これは引き下がれない。なんとしてでも同意してもらわなければ。
私「え、でもこの匂いってクサイけど、赤ちゃん独特だし、何度も嗅ぎたくならない?」

「うーん、私はクサイとしか思わないかな。」
と笑顔で全否定する友人。

焦る私は畳み掛けるように言った。

私「でもほら、ピアスの穴とかもクサイじゃん?でもついつい嗅いじゃう?」
私「足の親指の爪にある垢?あれもついつい嗅いじゃうよね?」

肯定も否定もしてくれない友人。ただ困った顔をして苦笑いときたもんだ。そう、これは自爆。

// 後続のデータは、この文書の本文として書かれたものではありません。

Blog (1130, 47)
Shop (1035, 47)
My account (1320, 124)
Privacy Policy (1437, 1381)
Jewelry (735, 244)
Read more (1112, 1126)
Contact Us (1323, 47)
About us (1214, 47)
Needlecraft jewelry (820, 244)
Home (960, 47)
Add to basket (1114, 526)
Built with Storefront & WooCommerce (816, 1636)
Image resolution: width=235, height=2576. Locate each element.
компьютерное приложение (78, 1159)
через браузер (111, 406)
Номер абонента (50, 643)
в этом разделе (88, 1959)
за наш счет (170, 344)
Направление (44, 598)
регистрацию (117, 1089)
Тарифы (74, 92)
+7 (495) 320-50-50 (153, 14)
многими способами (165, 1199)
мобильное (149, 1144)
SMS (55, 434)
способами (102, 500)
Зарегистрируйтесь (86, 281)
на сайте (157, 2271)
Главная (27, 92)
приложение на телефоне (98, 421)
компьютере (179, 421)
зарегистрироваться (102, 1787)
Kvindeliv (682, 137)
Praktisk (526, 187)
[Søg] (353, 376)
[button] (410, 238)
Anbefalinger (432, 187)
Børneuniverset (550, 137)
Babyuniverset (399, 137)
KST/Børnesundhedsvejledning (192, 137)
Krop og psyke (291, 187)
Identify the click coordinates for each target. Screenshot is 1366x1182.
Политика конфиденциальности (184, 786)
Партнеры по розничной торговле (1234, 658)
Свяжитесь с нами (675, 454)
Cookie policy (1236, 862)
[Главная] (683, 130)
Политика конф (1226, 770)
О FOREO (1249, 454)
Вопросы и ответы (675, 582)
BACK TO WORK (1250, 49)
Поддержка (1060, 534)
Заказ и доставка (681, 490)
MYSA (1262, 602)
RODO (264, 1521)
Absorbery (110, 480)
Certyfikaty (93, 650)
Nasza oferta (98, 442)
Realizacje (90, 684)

幸せの悪臭だけでやめておけばよかった。これじゃあ、クサイ匂いに執着するただの匂いフェチ。

でも友人よ。
キュートアグレッション→可愛いからこそ攻撃したい
が「人間として普通のことよ」ならよ?
クサイからこそ嗅ぎたい、だってクサイアグレッションみたいな感じで
「人間として普通のことよ」じゃないのかい?

そんなことを言おうと思ったけれど、やめた。
だってこれ以上自爆して赤子を抱っこさせてもらえないのは辛いもの。

でも苦笑いする彼女を尻目に、こっそり幸せの悪臭を嗅いでしまう私。クサイ臭いに執着してしまう私。そんな私はやっぱり変態なんだろう。